Each experiment gets default artifacts that it can use via fs_tracker.get_artifact() even without the --reuse or --capture(-once) flags. Those are:

  1. workspace- this artifact always gets cached to/from . folder, thus creating a copy of the working directory on a remote machine and saving the state of the scripts
  2. output- this artifact is a file with the stdout and stderr produced by running the script
  3. modeldir- it is recommended to save weights to this directory because Studio will try to do some analysis on it, such as count the number of checkpoints etc.
  4. tb- it is recommended to save Tensorboard logs to this directory, this way Studio will be able to automatically feed them into Tensorboard

All of the default artifacts are considered mutable (i.e. are stored continously). The default artifacts can be overwritten by --capture(-once) flags.

Ignoring Files

By placing an .studioml_ignore file inside the directory of the script invoked by studio run, you can specify certain directories or files to avoid being uploaded. These files will not exist in the workspace directory when the script is running remotely.

Custom storage

The Firebase API is great for small projects, but it is easy to grow beyond its free storage limits (5 Gb as of 08/02/2017), after which it becomes very expensive. Studio can utilize Google Cloud storage directly for artifact storage if your projects don't fit into Firebase (support for Amazon S3 is on the way).

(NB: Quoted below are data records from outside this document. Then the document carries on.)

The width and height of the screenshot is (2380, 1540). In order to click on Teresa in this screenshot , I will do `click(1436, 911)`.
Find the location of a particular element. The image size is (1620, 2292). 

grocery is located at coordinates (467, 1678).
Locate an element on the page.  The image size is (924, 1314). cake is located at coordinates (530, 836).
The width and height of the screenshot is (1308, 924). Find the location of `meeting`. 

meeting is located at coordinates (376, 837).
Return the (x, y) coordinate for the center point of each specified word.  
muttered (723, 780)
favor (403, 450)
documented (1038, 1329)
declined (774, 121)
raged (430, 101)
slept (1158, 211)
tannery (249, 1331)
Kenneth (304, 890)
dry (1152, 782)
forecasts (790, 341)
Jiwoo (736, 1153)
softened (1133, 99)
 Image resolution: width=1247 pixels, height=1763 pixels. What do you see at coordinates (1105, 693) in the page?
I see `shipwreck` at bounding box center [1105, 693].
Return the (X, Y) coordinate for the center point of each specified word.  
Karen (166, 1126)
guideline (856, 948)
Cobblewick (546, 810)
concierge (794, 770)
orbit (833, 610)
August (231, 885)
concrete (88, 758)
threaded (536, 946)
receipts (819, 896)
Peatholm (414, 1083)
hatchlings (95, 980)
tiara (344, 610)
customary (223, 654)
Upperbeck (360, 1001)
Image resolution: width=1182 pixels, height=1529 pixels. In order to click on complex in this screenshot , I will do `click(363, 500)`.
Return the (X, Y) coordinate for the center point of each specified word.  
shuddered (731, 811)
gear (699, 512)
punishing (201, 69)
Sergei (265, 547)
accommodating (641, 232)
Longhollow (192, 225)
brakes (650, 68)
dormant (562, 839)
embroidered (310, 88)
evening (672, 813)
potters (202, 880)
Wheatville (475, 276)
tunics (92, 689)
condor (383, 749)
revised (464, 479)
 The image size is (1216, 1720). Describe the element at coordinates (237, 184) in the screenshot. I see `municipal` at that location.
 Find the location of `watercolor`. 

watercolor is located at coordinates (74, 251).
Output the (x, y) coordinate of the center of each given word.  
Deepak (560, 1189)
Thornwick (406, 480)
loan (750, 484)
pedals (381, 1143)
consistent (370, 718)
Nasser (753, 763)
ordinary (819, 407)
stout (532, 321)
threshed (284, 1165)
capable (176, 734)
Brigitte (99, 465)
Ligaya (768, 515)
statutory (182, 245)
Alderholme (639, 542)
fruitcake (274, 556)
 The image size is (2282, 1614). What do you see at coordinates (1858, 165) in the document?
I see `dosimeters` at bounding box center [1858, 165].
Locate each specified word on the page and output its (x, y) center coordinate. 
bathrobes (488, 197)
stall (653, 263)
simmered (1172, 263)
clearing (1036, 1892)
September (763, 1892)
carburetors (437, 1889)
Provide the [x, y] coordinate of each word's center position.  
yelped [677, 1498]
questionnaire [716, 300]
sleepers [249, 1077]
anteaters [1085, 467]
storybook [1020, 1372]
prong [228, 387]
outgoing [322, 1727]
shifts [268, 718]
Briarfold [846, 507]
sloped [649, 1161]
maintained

For now, the downside of using Google Cloud storage is that Google service account credentials are used, which means that all users in possession of the credential's file have read/write access to the objects in the storage, so in principle one user can delete the experiments of another. See here for instructions on how to generate service account credentials. Once you have generated a credentials file, uncomment the "storage" section in your config.yaml file, set the type of storage to gcloud, and specify a storage bucket. Note that the bucket name needs to be unique, and an error will be thrown if a bucket with that name cannot be created. The safest approach is to create a bucket manually from the Google Cloud console, and then specify it in config.yaml. Folder/file structure within the bucket is the same as for Firebase storage, so if you want to migrate all your Firebase experiments to the new storage you can copy the Firebase storage bucket and point config.yaml to the copy (you could point config.yaml to the original, but then you'll be paying the same Firebase prices).